THE Finnish presidency is fast-tracking talks over EU-wide savings taxes which have been held up by British foot-dragging over how to exempt high-value foreign-currency debt from their scope.

The Finns have convened an unprecedented four meetings of Union tax experts in September in an effort to make serious progress on the negotiations in time for their set-piece summit in December.

Helsinki is planning a meeting of low-level experts immediately after the summer break, followed by two gatherings of tax directors-general on 20-21 September and further negotiations nine days later.

However, the Finns have made it clear that the talks will stall unless UK Finance Minister Gordon Brown fulfils his three-month-old promise to come forward with a paper setting out how institutional or 'wholesale' bondholdings could be exempted from the tax. "If the paper has not appeared by mid-September, serious questions will certainly be asked," said one diplomat.

Under the European Commission's proposal, governments could choose between setting a 20% tax on interest paid to individual EU nationals by an institution in another member state or force its banks to tell non-resident savers' internal revenue services about interest paid to them.

This would also apply to interest 'coupons' from bonds, prompting British fears that the measure could drive the €3-trillion 'eurobond' market out of the City of London to New York and Zurich.

However, at an informal meeting of EU finance ministers in April, Brown implied that he could accept an exemption for the wholesale market and promised a detailed paper explaining how this could be done.

When this did not materialise, Brown assured ministers that it would be ready by the end of June and then again in time for an expert group meeting last week. His failure to produce the paper forced Lasse Arvela, Finland's director-general for tax affairs, to cancel the meeting and reschedule it for September.

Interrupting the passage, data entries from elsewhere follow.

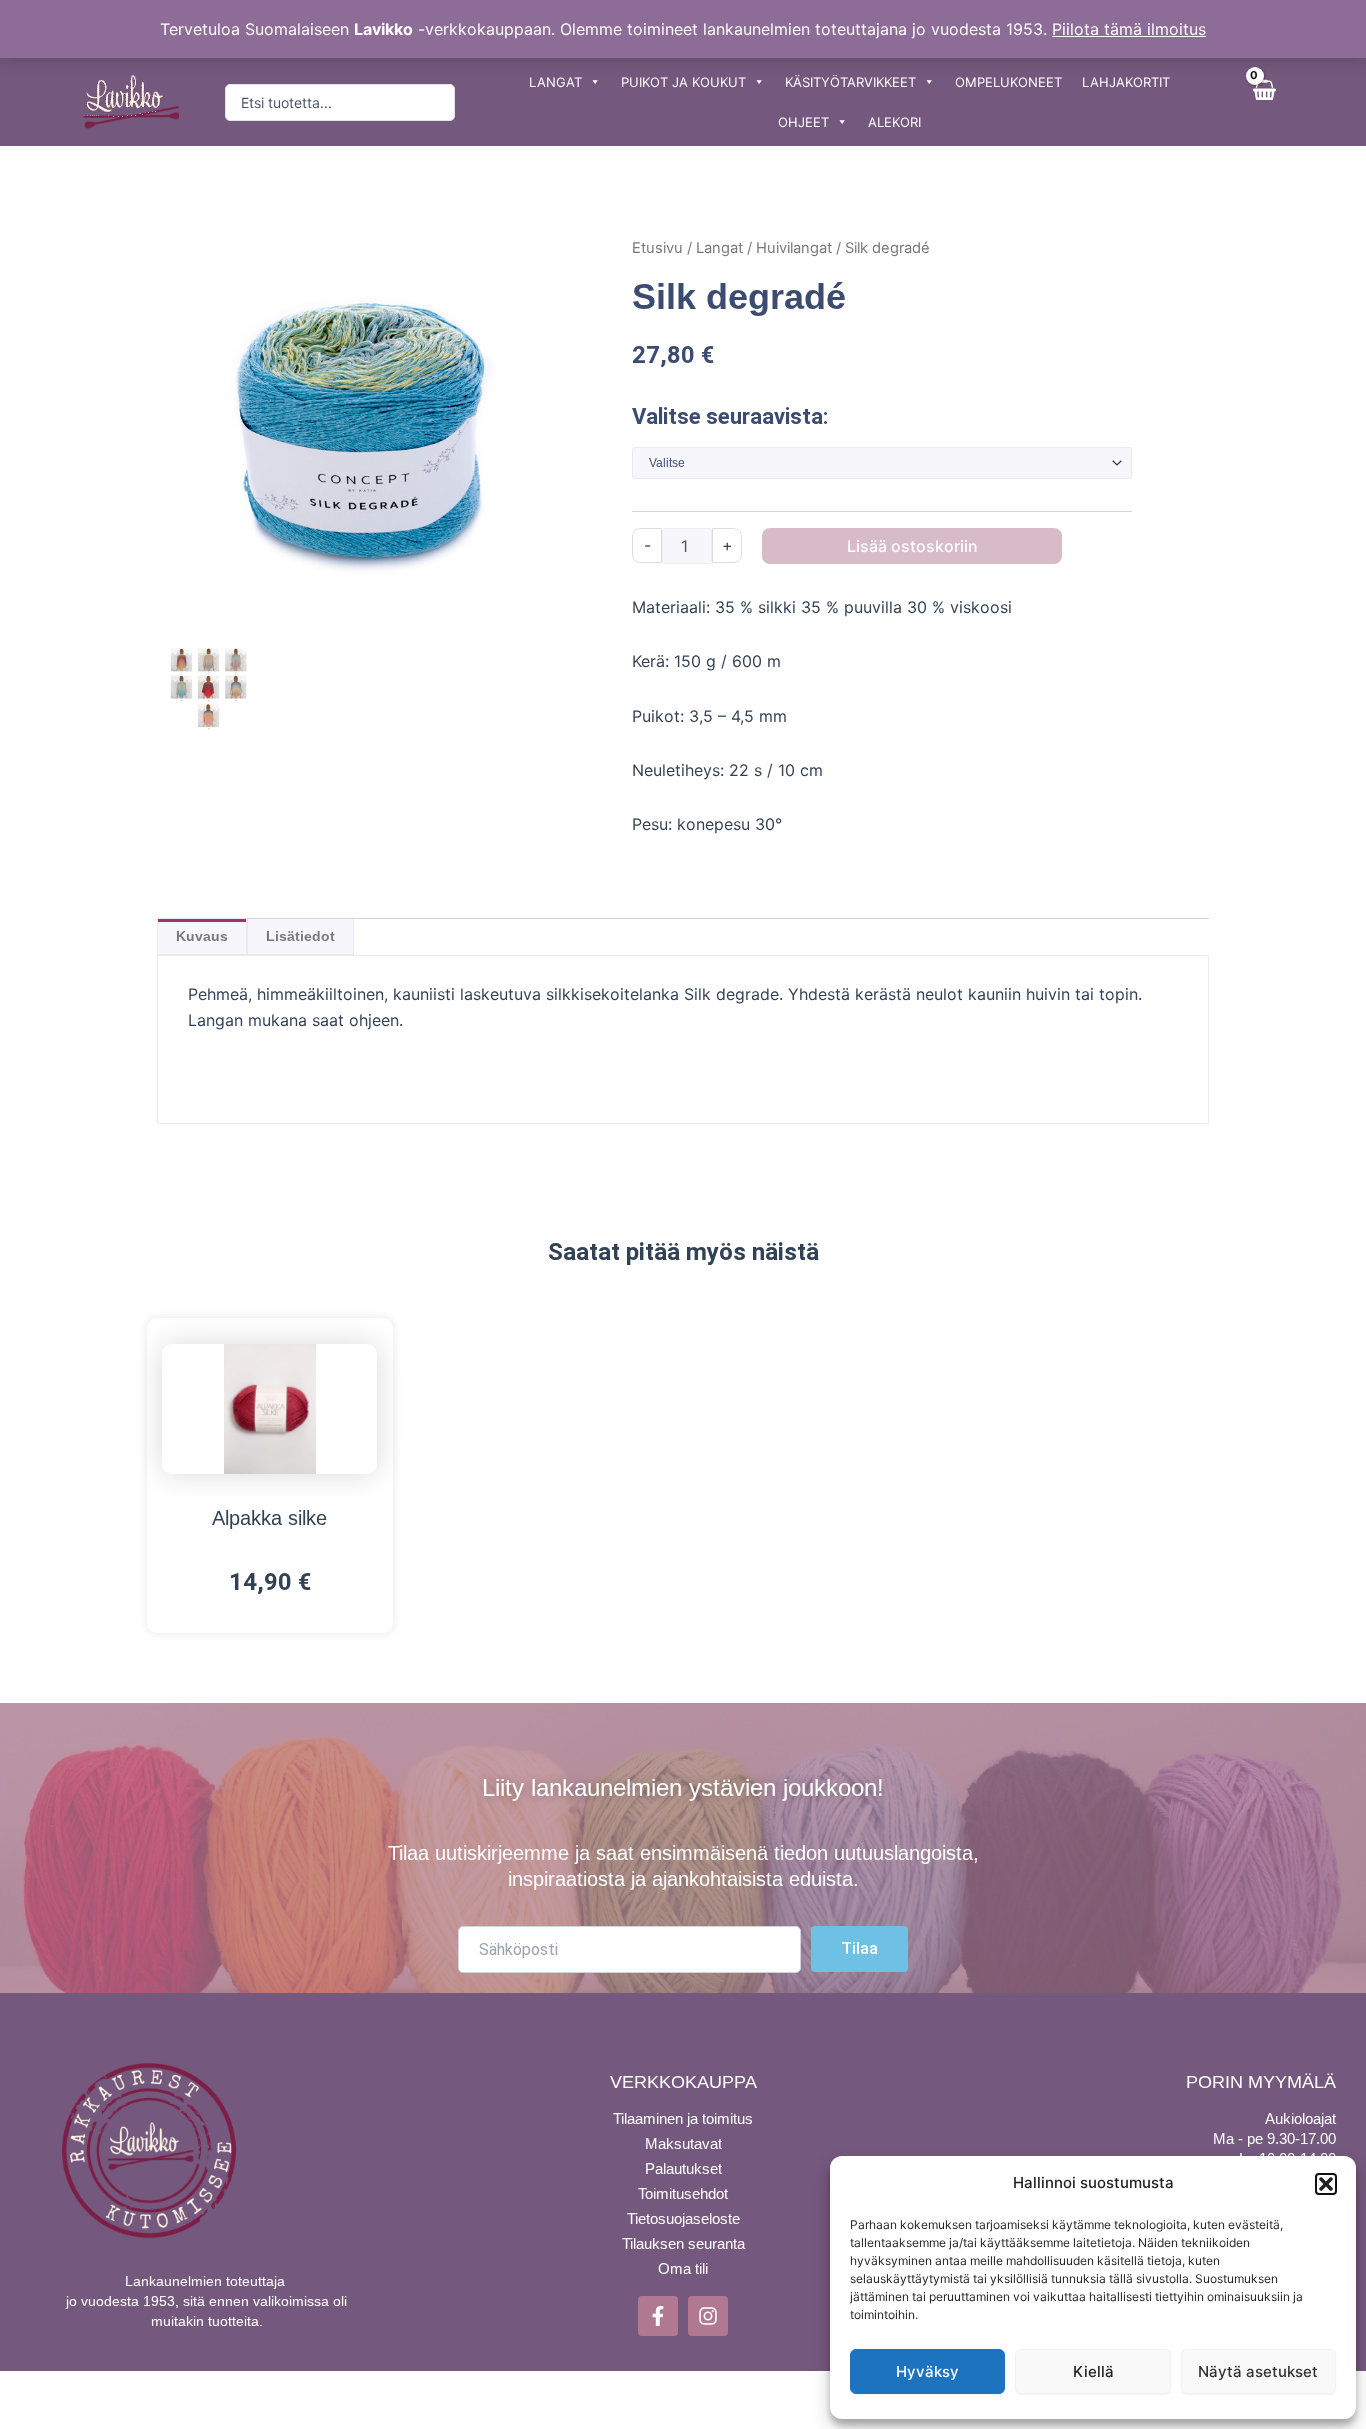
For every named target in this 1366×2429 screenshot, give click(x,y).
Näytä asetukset (1258, 2371)
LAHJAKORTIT (1126, 82)
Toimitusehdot (683, 2193)
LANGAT (555, 82)
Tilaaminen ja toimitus (683, 2118)
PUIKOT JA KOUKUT (683, 82)
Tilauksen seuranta (683, 2243)
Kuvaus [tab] (202, 936)
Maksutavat (683, 2143)
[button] (1326, 2184)
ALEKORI (894, 122)
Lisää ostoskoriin (912, 546)
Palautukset (683, 2168)
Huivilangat (794, 248)
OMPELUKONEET (1008, 82)
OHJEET (803, 122)
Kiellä (1093, 2371)
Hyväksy (927, 2371)
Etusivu (657, 248)
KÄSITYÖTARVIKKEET (850, 82)
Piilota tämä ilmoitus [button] (1129, 29)
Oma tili (683, 2268)
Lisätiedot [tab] (300, 936)
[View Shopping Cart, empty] (1263, 101)
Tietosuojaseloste (683, 2218)
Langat (719, 248)
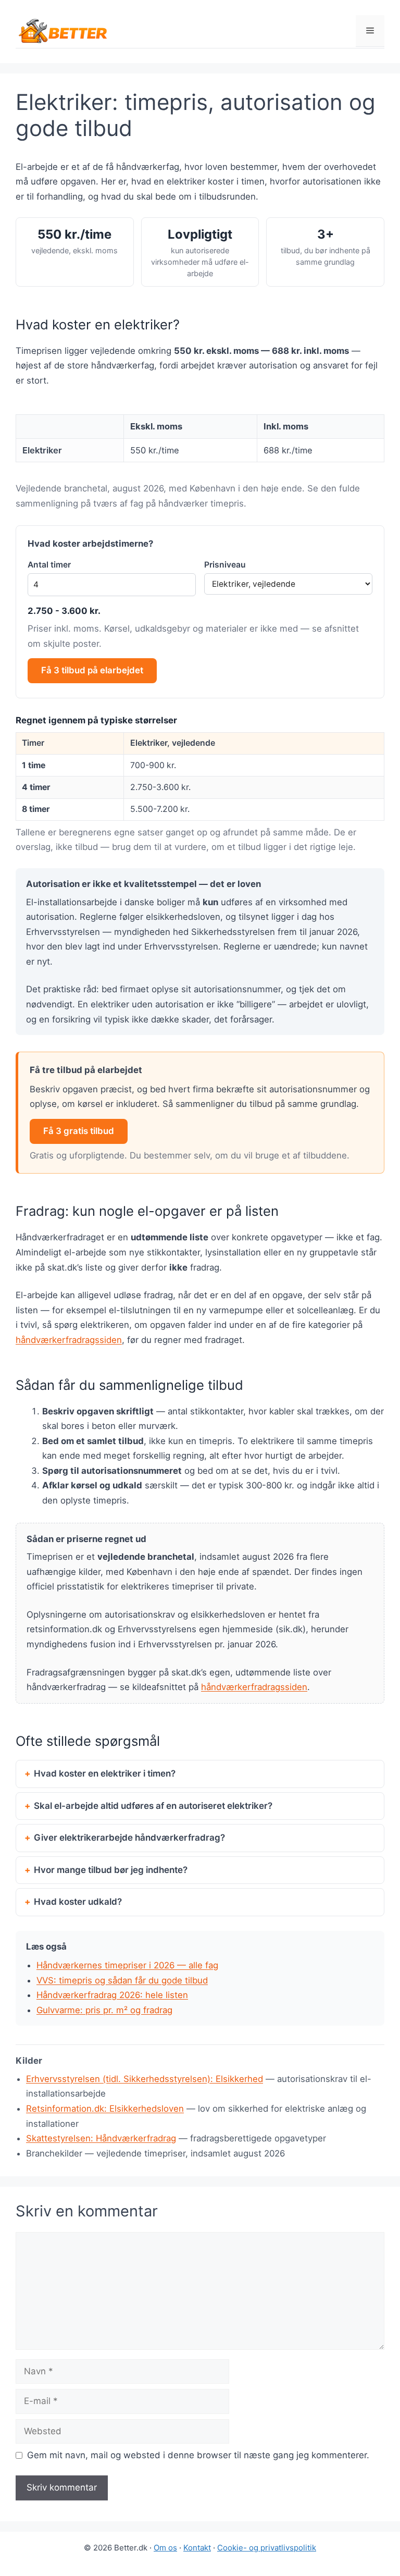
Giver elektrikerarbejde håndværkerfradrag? (129, 1837)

Some British sources say the delay is due to problems in drafting a workable solution in the inland revenue tax department, but others believe Prime Minister Tony Blair's office has told Brown that he should not compromise.

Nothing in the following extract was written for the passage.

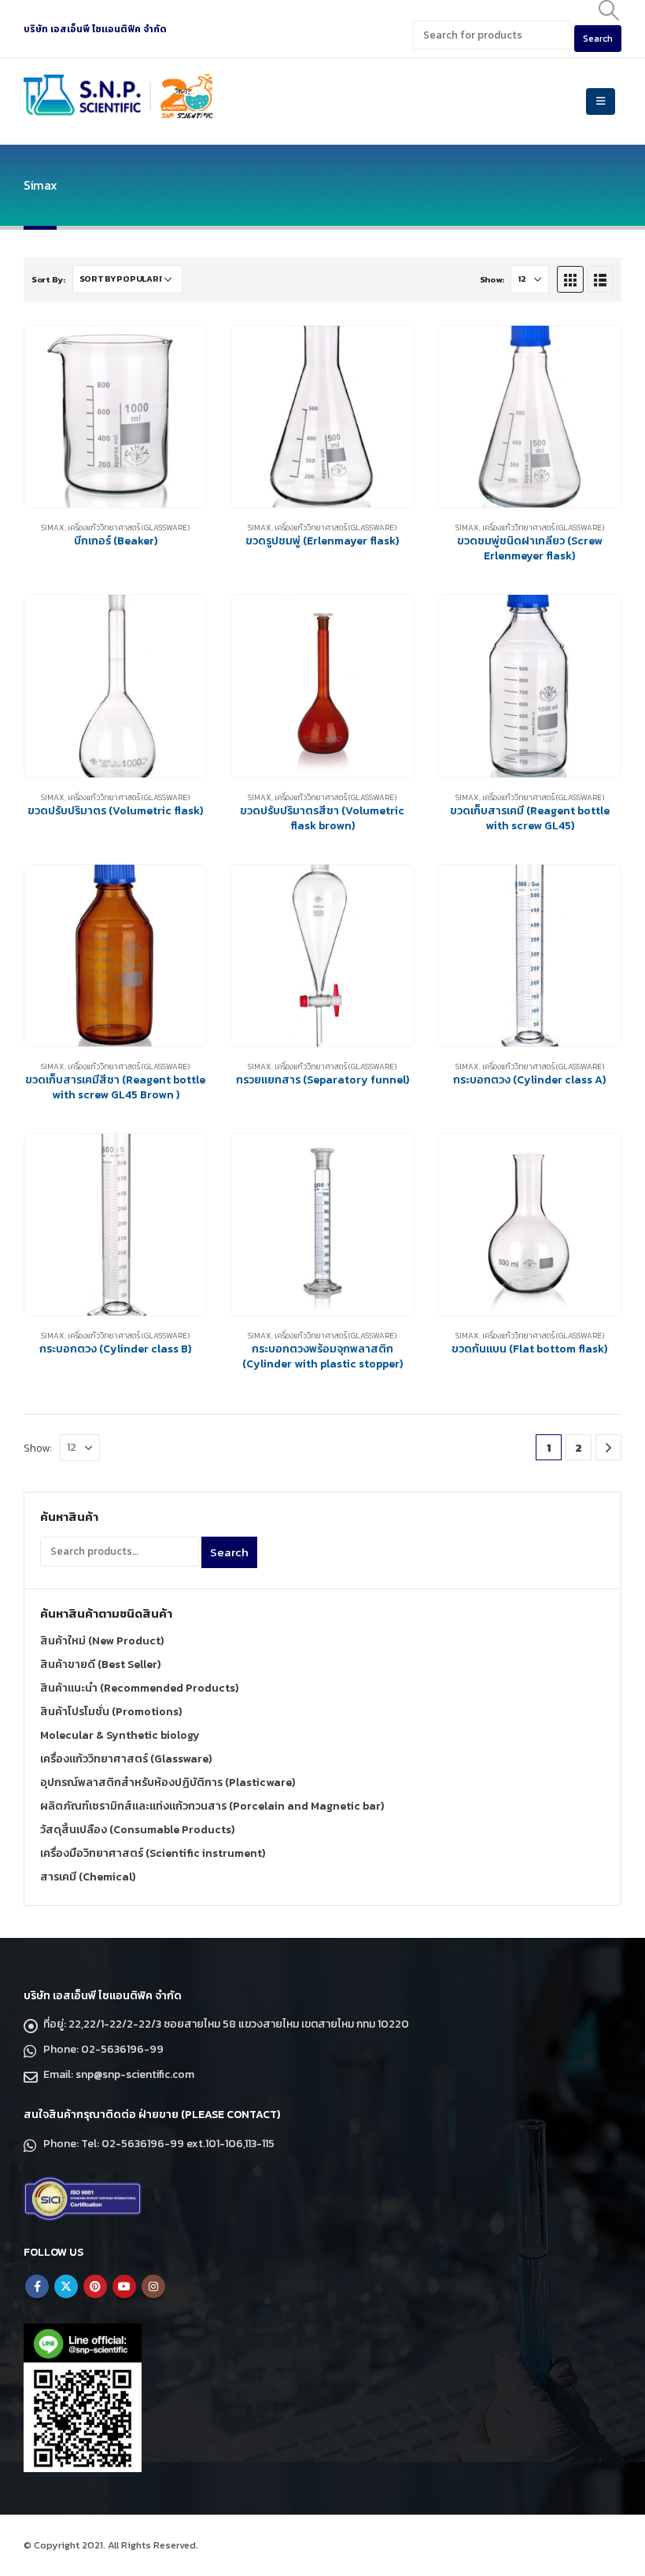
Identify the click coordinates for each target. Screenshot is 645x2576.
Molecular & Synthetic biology (120, 1735)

Representatives of the City's eurobond issuers and traders will meet top officials from the inland revenue tomorrow (30 July) to discuss the state of play in the negotiations.

The Finns are also planning to hold the first discussion under their presidency on plans for pan-EU energy taxation in September.

Attempts by the German presidency to overcome adamant Spanish opposition to the idea by offering exemptions for coal burning and long transitions for underdeveloped gas markets came to nothing.

"We will try to push it forward but it has become a highly political question which must be solved at the political level," said Arvela.

Arvela expects a political steer from the informal meeting of EU finance ministers in Turku in September.